# Direct multiple shooting method

In the area of mathematics known as numerical ordinary differential equations, the direct multiple shooting method is a numerical method for the solution of boundary value problems. The method divides the interval over which a solution is sought into several smaller intervals, solves an initial value problem in each of the smaller intervals, and imposes additional matching conditions to form a solution on the whole interval. The method constitutes a significant improvement in distribution of nonlinearity and numerical stability over single shooting methods.

DATA RECORDS
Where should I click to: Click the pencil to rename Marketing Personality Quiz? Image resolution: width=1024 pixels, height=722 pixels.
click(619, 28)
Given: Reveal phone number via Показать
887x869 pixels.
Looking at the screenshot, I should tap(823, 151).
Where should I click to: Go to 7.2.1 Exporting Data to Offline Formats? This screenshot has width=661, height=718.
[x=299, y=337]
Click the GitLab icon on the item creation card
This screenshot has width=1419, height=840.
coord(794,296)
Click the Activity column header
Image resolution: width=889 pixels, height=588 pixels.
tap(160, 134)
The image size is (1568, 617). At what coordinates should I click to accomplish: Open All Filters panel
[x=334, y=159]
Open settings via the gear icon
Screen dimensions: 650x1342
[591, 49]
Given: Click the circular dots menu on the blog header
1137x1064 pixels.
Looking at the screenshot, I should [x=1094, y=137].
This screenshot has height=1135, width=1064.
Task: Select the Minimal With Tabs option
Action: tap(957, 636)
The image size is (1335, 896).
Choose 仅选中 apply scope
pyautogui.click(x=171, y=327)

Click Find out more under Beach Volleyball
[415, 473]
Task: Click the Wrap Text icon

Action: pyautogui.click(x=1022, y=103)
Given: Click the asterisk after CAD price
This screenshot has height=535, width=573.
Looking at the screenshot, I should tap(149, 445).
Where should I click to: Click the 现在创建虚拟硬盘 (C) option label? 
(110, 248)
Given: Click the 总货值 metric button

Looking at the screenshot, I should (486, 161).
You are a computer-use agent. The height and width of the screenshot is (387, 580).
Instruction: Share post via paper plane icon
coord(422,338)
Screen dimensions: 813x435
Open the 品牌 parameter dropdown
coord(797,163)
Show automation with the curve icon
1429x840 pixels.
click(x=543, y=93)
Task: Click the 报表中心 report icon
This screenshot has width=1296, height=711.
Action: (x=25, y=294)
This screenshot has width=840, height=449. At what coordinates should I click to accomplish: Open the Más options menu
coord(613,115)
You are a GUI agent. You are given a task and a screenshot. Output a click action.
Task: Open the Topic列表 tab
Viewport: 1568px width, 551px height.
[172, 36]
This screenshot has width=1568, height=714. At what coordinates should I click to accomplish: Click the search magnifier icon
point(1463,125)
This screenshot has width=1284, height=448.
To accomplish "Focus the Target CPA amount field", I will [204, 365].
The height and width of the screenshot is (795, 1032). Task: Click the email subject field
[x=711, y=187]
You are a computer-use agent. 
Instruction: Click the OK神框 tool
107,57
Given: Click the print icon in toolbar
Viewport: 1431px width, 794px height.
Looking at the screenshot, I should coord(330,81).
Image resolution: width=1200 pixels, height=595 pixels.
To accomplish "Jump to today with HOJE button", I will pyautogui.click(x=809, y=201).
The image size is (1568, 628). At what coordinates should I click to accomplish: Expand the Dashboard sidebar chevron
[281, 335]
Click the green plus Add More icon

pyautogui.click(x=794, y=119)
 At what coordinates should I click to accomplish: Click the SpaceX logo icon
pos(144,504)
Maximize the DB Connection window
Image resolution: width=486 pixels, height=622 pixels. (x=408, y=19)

TASK BRIEF
Please continue the passage on the direct multiple shooting method, starting after its last sentence.

RESPONSE TO THE EXERCISE
## Single shooting methods

Shooting methods can be used to solve boundary value problems (BVP) like

${\displaystyle y''(t)=f(t,y(t),y'(t)),\quad y(t_{a})=y_{a},\quad y(t_{b})=y_{b},}$

in which the time points ta and tb are known and we seek

${\displaystyle y(t),\quad t\in (t_{a},t_{b}).}$

Single shooting methods proceed as follows. Let y(t; t0, y0) denote the solution of the initial value problem (IVP)

${\displaystyle y''(t)=f(t,y(t),y'(t)),\quad y(t_{0})=y_{0},\quad y'(t_{0})=p}$

Define the function F(p) as the difference between y(tb; p) and the specified boundary value yb: F(p) = y(tb; p) − yb. Then for every solution (ya, yb) of the boundary value problem we have ya=y0 while yb corresponds to a root of F. This root can be solved by any root-finding method given that certain method-dependent prerequisites are satisfied. This often will require initial guesses to ya and yb. Typically, analytic root finding is impossible and iterative methods such as Newton's method are used for this task.

The application of single shooting for the numerical solution of boundary value problems suffers from several drawbacks.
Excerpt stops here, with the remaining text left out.